Background: Military.
Skills: Climb +5, Jump +5, Survival +5, Swim +5.
Feats: Armor Proficiency (light), Far Shot, Point Blank Shot, Precise Shot, Weapon Proficiencies (simple, martial).
Fortunes: None.
Equipment: Buff coat, short musket, cutlass.

Soldier
Warrior 1; CR 1/2; Size medium; HD 1d8+2; hp 10; Init +2 (+2 Dex); Spd 30 ft.; AC 14 (+2 Dex, +2 armor); Atk +3 (2d6, short musket) or +2 (1d6+1, cutlass); AL LN; SV: Fort +4, Ref +2, Will +1; Str 13, Dex 15, Con 14, Int 8, Wis 12, Cha 10.
Background: Military.
Skills: Climb +3, Jump +3, Survival +3, Swim +3.
Feats: Armor Proficiency (light), Point Blank Shot, Precise Shot, Weapon Proficiencies (simple, martial).
Fortunes: None.
Equipment: Buff coat, short musket, cutlass.

This is only a temporary measure, of course, a holdover until the PC's can be transferred to a more secure location, something like Cape Coast Castle.

Paying the Price
As part of their incarceration, the PC's are likely to face some kind of punishment. This could include humiliation at the hands of an enemy, physical labor, or perhaps even torture. While the GM should not overdo this part of the situation, it can be an effective means by which to establish an enemy. For example, if the PC's are subjected to the not-so-tender mercies of a jailer who whips them while they haul heavy stones as part of a work detail—thereby inflicting subdual damage an perhaps even fatigue upon them—it can create more dire circumstances, and make the scene even more engagin once they have a chance for some comeuppance.
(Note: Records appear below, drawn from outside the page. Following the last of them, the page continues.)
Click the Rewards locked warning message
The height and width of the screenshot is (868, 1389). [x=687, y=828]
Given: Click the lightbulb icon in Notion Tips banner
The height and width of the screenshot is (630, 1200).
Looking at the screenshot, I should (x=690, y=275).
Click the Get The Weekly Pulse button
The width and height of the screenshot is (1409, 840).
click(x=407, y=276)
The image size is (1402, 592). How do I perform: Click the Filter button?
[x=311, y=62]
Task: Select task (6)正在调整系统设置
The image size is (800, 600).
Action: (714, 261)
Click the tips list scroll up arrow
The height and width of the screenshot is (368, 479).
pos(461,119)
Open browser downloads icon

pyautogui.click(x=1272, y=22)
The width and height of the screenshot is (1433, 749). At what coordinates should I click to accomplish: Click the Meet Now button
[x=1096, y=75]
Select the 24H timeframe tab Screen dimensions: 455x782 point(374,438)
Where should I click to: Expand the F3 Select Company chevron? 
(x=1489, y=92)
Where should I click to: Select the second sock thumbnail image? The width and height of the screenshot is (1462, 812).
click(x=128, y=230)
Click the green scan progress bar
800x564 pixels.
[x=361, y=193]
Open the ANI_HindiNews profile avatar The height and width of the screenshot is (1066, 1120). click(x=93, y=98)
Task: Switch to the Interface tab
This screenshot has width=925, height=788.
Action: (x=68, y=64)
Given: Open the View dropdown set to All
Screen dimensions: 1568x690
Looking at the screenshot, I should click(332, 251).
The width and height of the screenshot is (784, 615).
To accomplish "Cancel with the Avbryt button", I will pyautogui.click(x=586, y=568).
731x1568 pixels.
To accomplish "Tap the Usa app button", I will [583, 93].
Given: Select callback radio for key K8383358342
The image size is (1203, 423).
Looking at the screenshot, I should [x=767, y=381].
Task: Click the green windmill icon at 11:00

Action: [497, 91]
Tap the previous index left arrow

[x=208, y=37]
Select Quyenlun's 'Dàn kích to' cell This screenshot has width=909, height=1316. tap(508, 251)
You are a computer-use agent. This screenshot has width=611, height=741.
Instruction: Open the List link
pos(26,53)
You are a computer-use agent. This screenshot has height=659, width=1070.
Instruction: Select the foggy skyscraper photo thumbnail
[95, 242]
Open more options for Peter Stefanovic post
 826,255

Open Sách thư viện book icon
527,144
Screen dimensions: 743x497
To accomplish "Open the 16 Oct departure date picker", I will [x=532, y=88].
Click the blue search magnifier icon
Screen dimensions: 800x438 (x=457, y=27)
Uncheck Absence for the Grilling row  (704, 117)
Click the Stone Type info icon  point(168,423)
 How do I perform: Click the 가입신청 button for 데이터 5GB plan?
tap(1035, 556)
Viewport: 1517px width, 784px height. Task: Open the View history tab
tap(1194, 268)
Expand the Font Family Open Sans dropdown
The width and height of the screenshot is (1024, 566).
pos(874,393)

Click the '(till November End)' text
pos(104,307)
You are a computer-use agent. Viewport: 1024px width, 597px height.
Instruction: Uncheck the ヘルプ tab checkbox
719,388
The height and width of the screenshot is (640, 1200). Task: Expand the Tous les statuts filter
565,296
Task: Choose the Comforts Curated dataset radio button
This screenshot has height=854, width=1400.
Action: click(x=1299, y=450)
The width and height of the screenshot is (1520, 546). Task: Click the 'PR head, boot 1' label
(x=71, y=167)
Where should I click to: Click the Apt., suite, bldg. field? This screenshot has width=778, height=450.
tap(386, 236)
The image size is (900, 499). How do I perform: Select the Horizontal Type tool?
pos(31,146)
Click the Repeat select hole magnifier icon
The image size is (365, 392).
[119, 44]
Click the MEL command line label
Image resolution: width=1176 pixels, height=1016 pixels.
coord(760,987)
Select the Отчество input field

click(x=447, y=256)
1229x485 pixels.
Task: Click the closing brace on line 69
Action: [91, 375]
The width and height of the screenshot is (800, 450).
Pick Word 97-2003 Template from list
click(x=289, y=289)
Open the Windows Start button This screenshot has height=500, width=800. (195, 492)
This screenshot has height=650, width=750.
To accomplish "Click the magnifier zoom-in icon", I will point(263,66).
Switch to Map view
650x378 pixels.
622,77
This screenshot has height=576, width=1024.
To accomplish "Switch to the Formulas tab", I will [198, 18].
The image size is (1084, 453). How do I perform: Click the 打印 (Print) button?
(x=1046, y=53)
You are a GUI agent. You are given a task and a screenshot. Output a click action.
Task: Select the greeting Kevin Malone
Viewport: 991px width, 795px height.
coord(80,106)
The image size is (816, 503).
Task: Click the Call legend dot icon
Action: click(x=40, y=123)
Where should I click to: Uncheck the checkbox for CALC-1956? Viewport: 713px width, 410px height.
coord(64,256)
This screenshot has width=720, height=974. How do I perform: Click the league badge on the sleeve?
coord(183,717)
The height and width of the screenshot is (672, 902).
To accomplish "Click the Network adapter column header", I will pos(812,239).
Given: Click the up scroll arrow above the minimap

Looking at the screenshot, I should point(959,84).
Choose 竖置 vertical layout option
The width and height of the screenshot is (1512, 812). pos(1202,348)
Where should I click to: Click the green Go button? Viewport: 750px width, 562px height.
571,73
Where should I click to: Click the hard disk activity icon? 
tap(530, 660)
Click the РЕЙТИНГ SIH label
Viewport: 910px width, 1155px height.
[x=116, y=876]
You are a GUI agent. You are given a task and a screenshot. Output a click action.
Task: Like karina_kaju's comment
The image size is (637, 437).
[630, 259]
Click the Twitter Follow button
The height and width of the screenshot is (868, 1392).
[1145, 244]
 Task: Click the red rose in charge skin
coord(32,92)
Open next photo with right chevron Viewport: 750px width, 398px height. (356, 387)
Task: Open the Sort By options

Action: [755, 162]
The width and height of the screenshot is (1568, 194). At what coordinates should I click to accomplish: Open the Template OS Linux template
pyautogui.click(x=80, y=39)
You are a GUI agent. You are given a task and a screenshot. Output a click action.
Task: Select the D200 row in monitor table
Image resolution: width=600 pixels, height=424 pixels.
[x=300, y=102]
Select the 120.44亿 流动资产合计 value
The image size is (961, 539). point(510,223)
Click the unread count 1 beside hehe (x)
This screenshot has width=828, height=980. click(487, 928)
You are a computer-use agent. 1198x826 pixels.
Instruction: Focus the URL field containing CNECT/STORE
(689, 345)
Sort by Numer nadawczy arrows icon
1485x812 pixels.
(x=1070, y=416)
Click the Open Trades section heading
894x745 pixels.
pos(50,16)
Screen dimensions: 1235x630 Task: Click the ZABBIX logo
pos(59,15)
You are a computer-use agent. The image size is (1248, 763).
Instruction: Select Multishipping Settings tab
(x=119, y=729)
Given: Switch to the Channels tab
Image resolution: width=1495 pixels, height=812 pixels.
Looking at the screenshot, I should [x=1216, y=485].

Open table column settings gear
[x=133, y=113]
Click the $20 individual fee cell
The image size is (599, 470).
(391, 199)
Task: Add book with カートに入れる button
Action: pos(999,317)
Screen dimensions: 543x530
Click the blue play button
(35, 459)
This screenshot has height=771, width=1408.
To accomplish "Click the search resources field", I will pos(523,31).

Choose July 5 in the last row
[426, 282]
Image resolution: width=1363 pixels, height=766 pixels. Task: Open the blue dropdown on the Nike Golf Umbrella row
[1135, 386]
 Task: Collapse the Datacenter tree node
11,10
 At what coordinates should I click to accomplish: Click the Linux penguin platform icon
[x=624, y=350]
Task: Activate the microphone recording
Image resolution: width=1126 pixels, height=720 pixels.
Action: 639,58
A trial could be an opportunity for engaging roleplaying. Should this occur, each of the PC's is brought before the court and accused of his/her crimes; the judge asks questions, while witnesses present their own versions of the events in question. It could make for an especially lively discussion if the PC's have differing opinions about the facts of the matter.

A Little Help
During their incarceration, the PC's might have a chance to work with one or more allies. Some of the possibilities for this include the following.
  • Characters who have animal companions—especially those who have invested in fortunes like Parrot Perch, Monkey Magnet or Dog's Best Friend, and perhaps even the Bonded Animal feat—might find that these creatures have survived the fateful encounter. After all, enemies might not consider an animal to be much of a threat. Considering the tricks that these pets might have learned, they could certainly prove useful.
  • Imprisonment could also give the GM a chance to introduce new NPC's, or to make use of old ones. For example, a chivalric gesture toward a local noblewoman could pay dividends if she visits the prison and takes pity on the PC's, as could an act of kindness toward a street urchin, or something similar.
  • This is also a good chance for PC's to make use of any contacts they might have, depending on their chosen backgrounds.

Choosing the Right Moment
Another important consideration is where and when to take action. Likely moments include while being forced to participate in a work detail (in Algiers, for example), or while being escorted to the place of judgement or execution (as might happen in Port Royal or other places). Other preparations should lead up to this moment, building a sense of tension and anticipation. Once the escape effort begins, the action should be fast and furious. Something akin to a running chase is probably best, rather than having the PC's stand and fight all of their enemies. Although this might mean that some opponents survive, this only makes for an even more memorable confrontation in the future. Similarly, this could mean that they are forced to leave behind valued possessions and the like.

Making an Exit
Once the deed is done, it behooves the PC's to move as far away from the scene of the action as they can, and as quickly as possible. Therefore, having a vessel—or at least horses—available is advisable. As long as they can put some distance between themselves and the long arm of the law, the PC's can live to fight another day.